Войны не избежать, пока не будет устранена материальная причина ее повторения, а это, в конечном счете, есть обширное пространство планеты, на которой мы живем. Только путем упразднения расстояния во всех смыслах, таких, как передача информации, транспортировка пассажиров, энергоснабжение и передача энергии, когда-нибудь возникнут условия, обеспечивающие прочность доброжелательных отношений. Чего нам сейчас больше всего не хватает, так это тесных контактов и лучшего взаимопонимания между отдельными людьми и сообществами во всем мире. Исключить же необходимо фанатичную приверженность возвеличенным идеалам национального эгоизма и гордыни, которая всегда готова ввергнуть мир в первобытное варварство и раздоры. Никакой союз или какой-либо законодательный акт никогда не предотвратят такого рода бедствие. Это только новый способ, чтобы отдать слабых во власть сильных. Я высказывался по этому поводу четырнадцать лет тому назад, когда ныне покойный Эндрю Карнеги, которого по праву можно считать отцом этой идеи, поддержал объединение нескольких ведущих государств в лице правительств — нечто вроде Священного Союза, — пропагандируя и стимулируя его более энергично, чем кто-либо прежде поддерживал усилия президента. Хотя и нельзя отрицать, что такой пакт может дать материальные преимущества бедствующим народам, он не может достичь главной искомой цели.

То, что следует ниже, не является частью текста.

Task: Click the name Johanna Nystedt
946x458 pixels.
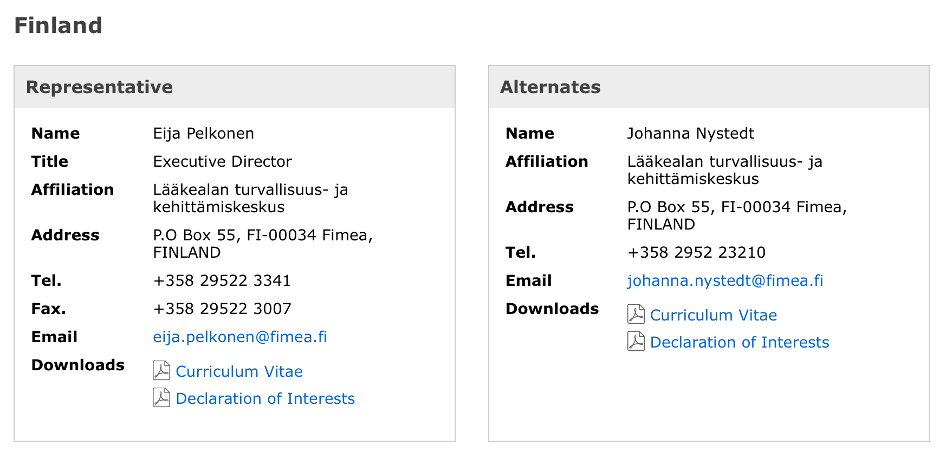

Мир может наступить только как естественное следствие всеобщего просвещения и слияния рас, а мы всё еще далеки от счастливого осуществления этих идей. Когда я смотрю на сегодняшний мир, пребывающий в состоянии тотальной борьбы, свидетелями чему мы являемся, во мне растет уверенность, что интересы человечества были бы удовлетворены более всего, если бы Соединённые Штаты оставались верны своим традициям и держались бы подальше от заманивающих в ловушку альянсов. Имея такое географическое положение, находясь далеко от театра вероятных военных конфликтов, не имея побудительных мотивов к территориальному расширению, с неисчерпаемыми ресурсами и огромным населением, вполне напитавшимся духом свободы и справедливости, эта страна поставлена в уникальное и привилегированное положение. Поэтому она способна, вне зависимости от кого-либо, напрячь свои колоссальные ресурсы и духовные силы ради всеобщего блага и сделать это более разумно и эффективно, чем будучи членом лиги.
В одном из биографических очерков, опубликованном в «Electrical Experimenter», я подробно останавливался на обстоятельствах своего детства и рассказал о бедствии, которое принудило меня беспрестанно упражнять воображение и самонаблюдение. Эта психическая деятельность, сначала непроизвольная, под влиянием болезни и страданий, постепенно стала второй натурой и в итоге привела меня к осознанию, что я являюсь не чем иным, как автоматом, лишенным свободной воли в мыслях и действиях, и всего лишь реагирую на воздействия окружающей среды. Наши тела представляют собой структуры такой сложности, наши движения так многообразны, а внешние воздействия на органы чувств до такой степени тонки и неуловимы, что обычному человеку трудно осознать этот факт. И всё же ничто не убедит опытного исследователя больше, чем механистическая теория жизни, о которой до некоторой степени догадывался Декарт три столетия тому назад. Но в его время не были изучены многие важные функции организма, а что касается природы света и строения и действия глаза, философы были в полном неведении. В последние годы успехи научных изысканий в этих областях не оставили и места сомнениям в таких вопросах, о чем свидетельствуют публикации.
Одним из самых талантливых и ярких представителей этой теории является, вероятно, Феликс Ле Дантес, бывший прежде ассистентом Пастера. Профессор Жак Лёб провел замечательный опыт в области гелиотропизма, доказывающий регулирующую роль света для низких форм жизни, а его последняя книга «Принудительное движение» является открытием. Но если ученые мужи соглашаются с этой теорией только потому, что она признана, то для меня это — истина, которую я подтверждаю каждым своим действием и мыслью. Во мне всегда присутствует осознание внешнего впечатления, побуждающего меня к какому-либо действию, физическому или психическому. Только в очень редких случаях, когда я находился в состоянии исключительной концентрации, мне было трудно определить происхождение первоначальных импульсов.